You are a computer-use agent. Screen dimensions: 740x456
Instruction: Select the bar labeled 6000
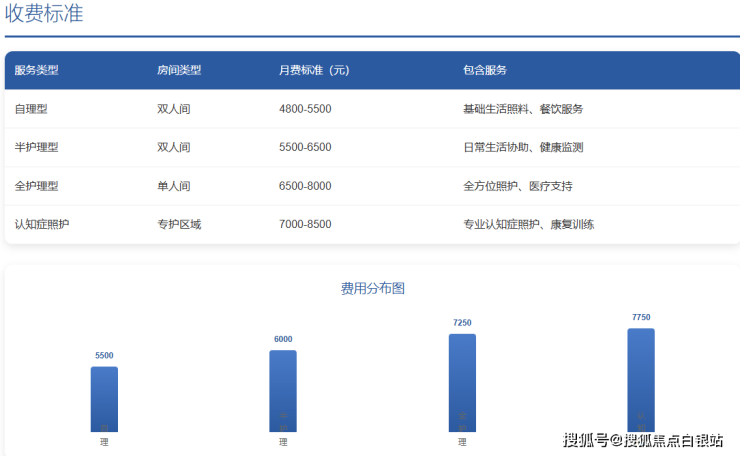(x=283, y=391)
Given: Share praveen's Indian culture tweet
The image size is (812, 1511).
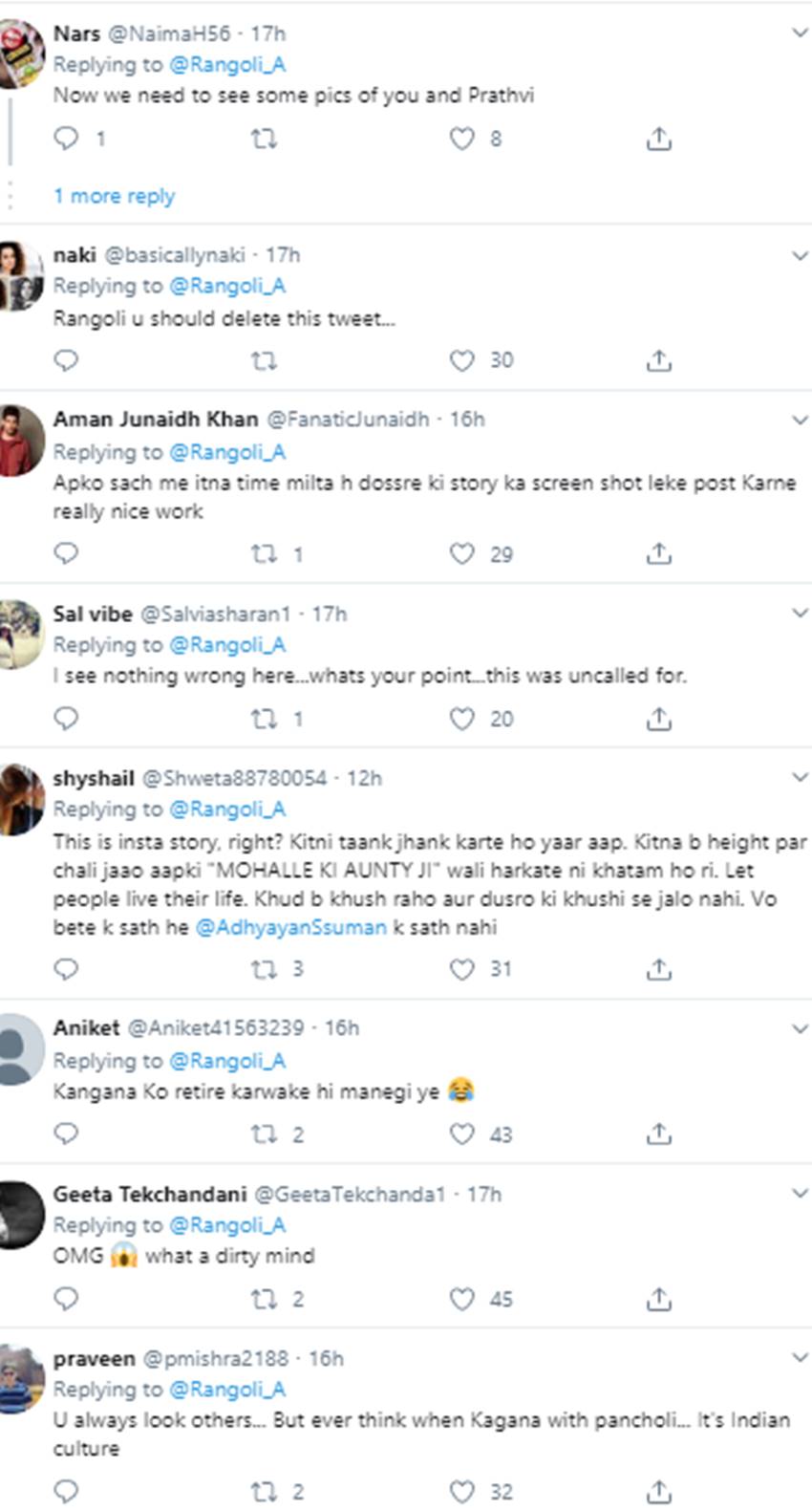Looking at the screenshot, I should [658, 1491].
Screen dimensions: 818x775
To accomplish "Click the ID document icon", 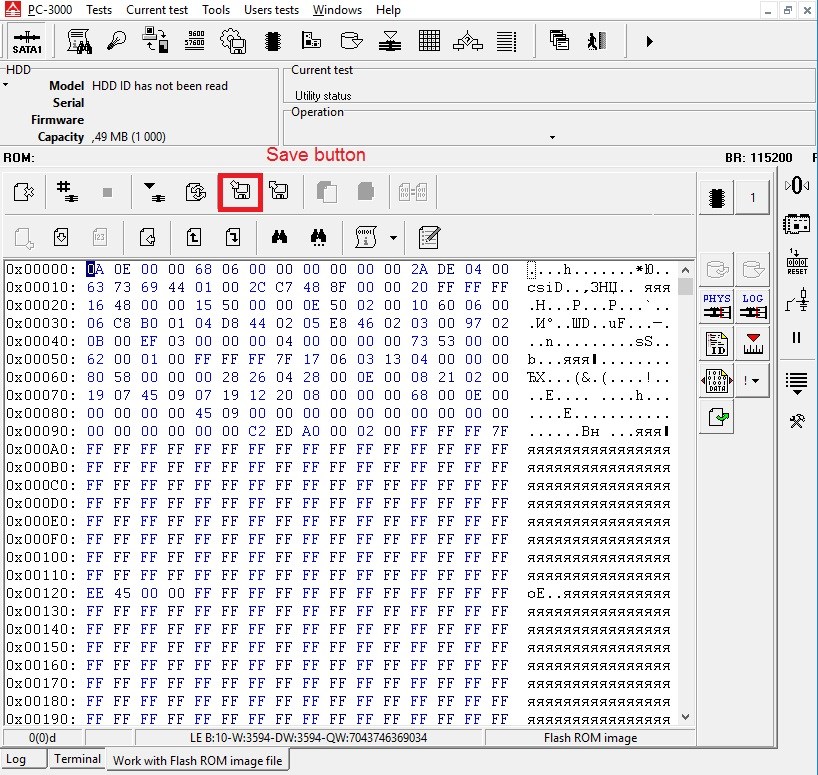I will (x=716, y=344).
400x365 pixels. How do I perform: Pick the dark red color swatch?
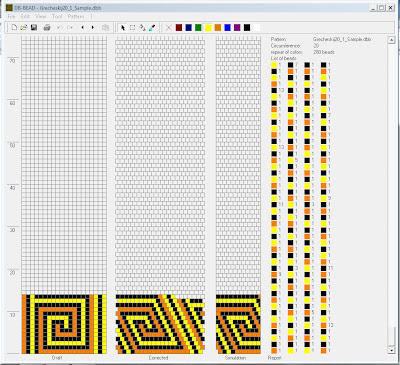click(179, 28)
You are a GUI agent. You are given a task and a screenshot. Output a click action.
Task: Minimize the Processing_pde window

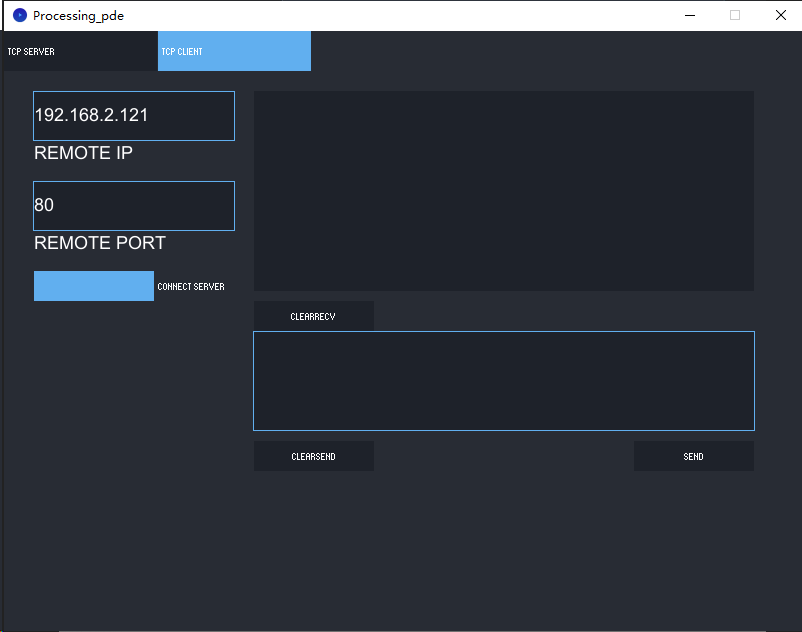(690, 15)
────────
What the task asks:
For every line of the material that holds the word "agent", make a copy.

Response:
You are a computer-use agent. Screen dimensions: 740x456
You are a GUI agent. You are given a task and a screenshot. Output a click action.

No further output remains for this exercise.